Material for the task:
::::

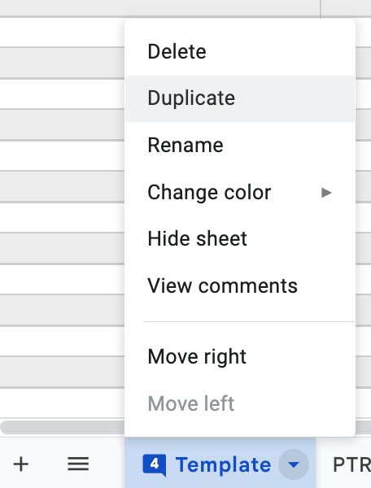Open the all sheets list icon
Screen dimensions: 371x488
pyautogui.click(x=78, y=464)
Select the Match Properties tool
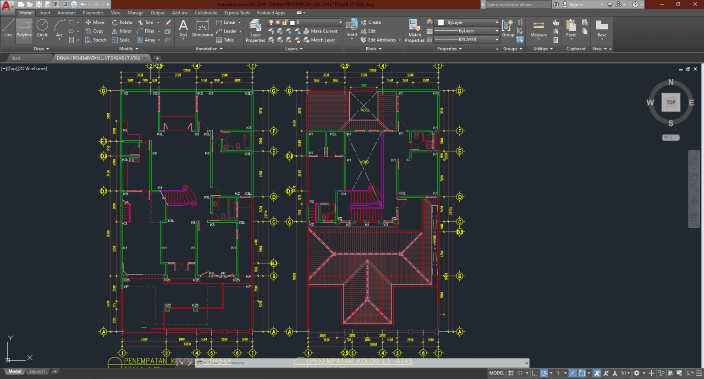Screen dimensions: 704x379 click(414, 31)
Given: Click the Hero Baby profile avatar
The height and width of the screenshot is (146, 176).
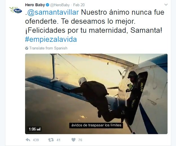Looking at the screenshot, I should point(15,10).
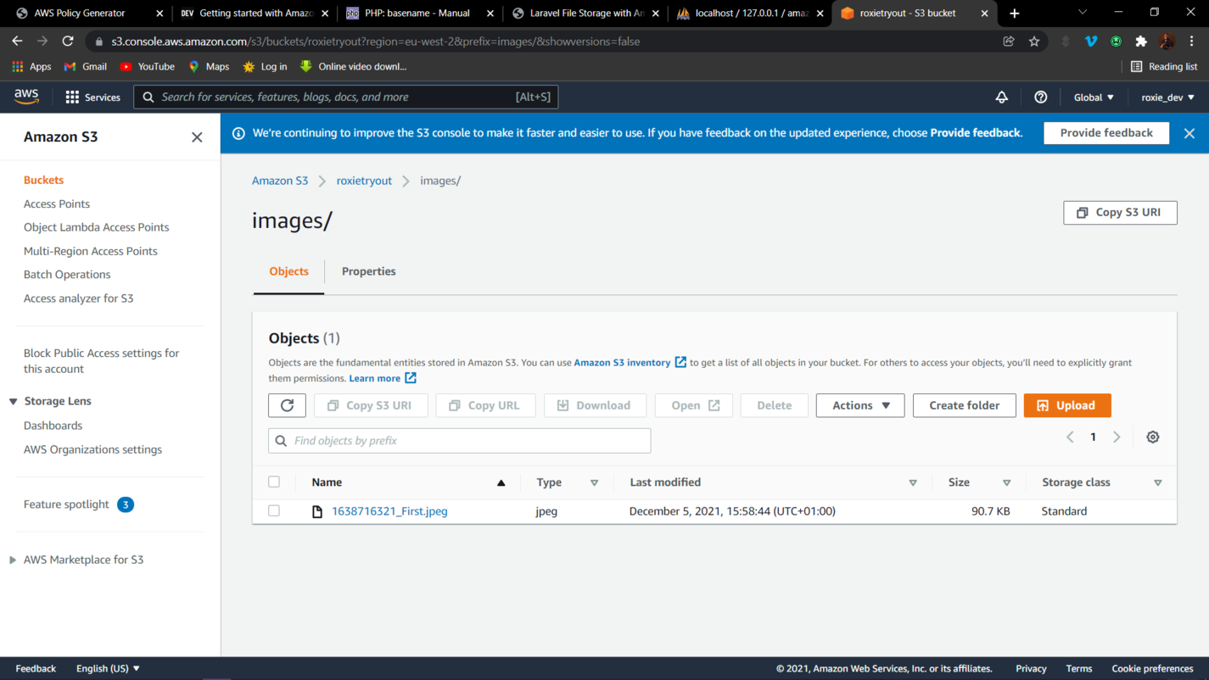Open the 1638716321_First.jpeg object link
Screen dimensions: 1209x680
389,511
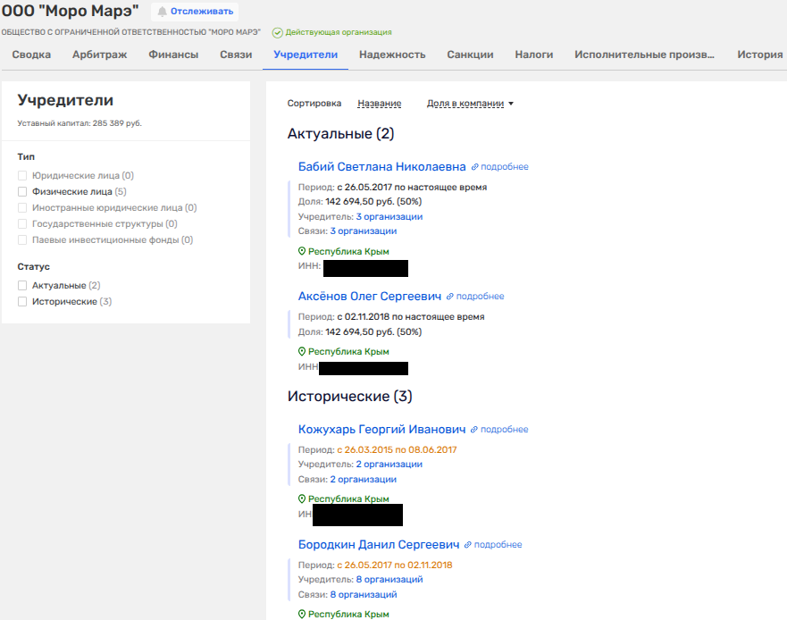Click location pin icon under Бабий's record

[302, 252]
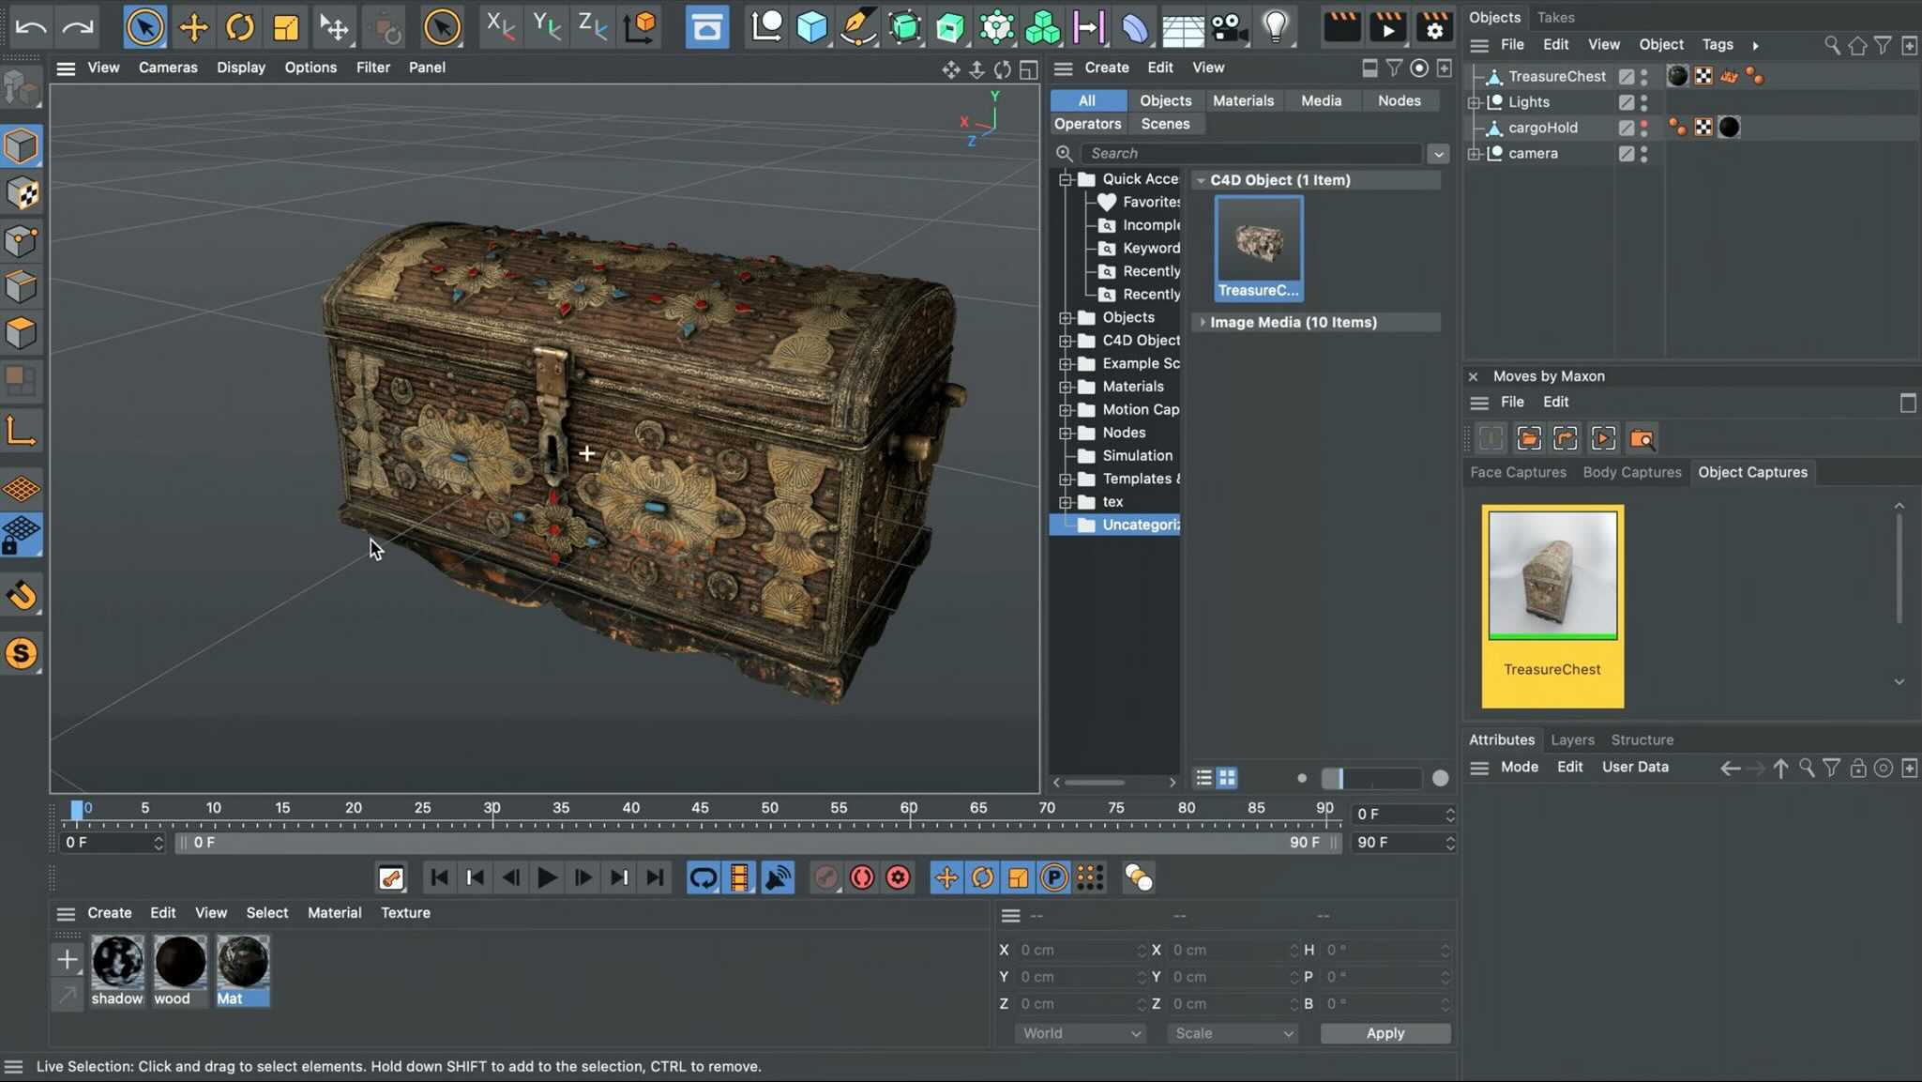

::::

Work to be completed: Beginning with the line that holds "The height and" and ending with the last line of the material above, extract every line exactly, pictures excluded.

Answer section:
The height and width of the screenshot is (146, 176).
Looking at the screenshot, I should point(15,10).
Open the 1638716321_First.jpeg object link
Screen dimensions: 1209x680
389,511
Click location pin icon under Бабий's record

[302, 252]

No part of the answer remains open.